### Work instruction
Using the listing below, keep only the lines with the word "Task" and copy them.

### Given records
▬▬▬

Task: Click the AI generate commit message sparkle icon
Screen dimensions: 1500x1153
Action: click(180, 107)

▬▬▬

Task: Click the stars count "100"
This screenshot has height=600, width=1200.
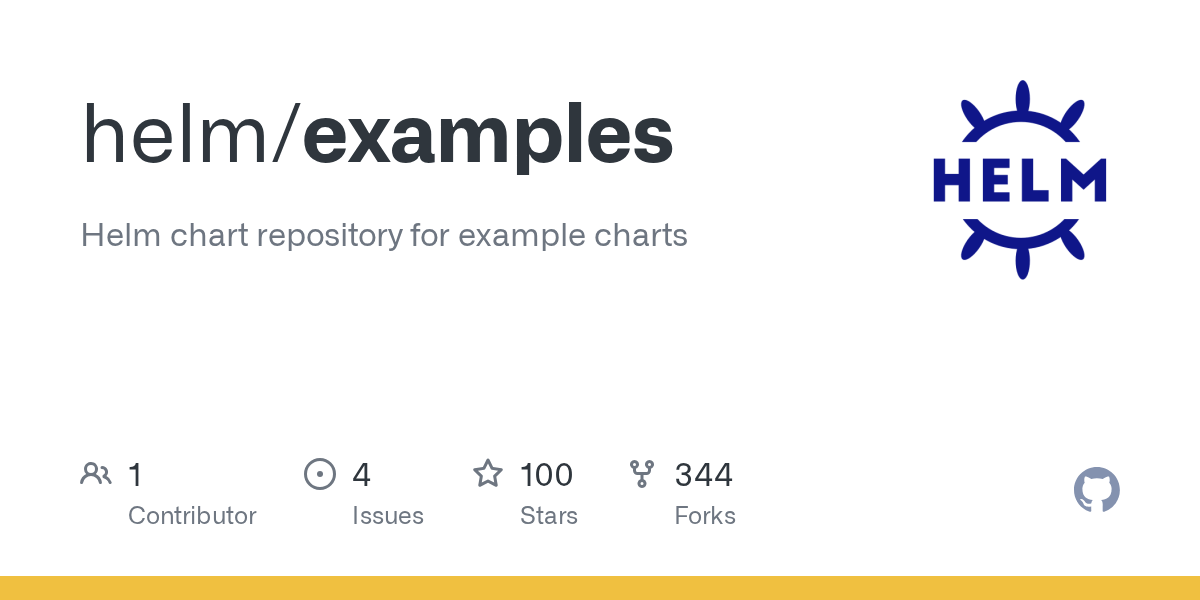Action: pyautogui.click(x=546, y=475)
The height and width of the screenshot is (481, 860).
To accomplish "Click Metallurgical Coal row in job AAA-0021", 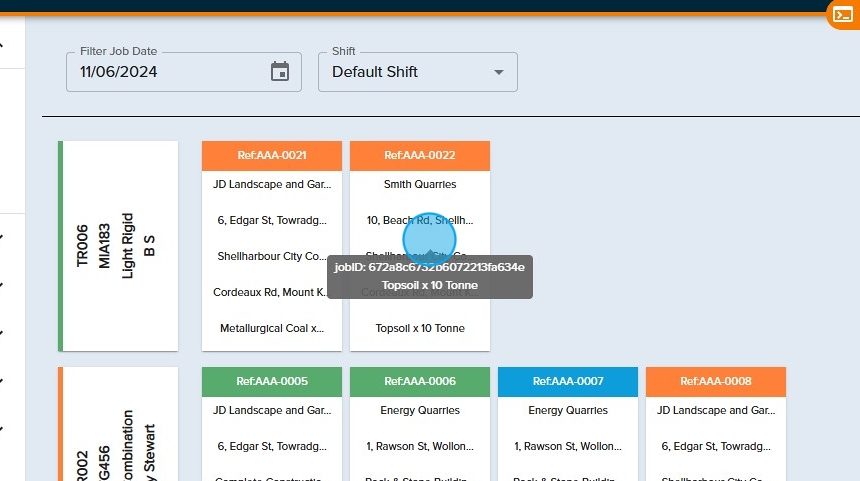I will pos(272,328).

▬▬▬

### Exercise response
Task: Click the AI generate commit message sparkle icon
Task: Click the stars count "100"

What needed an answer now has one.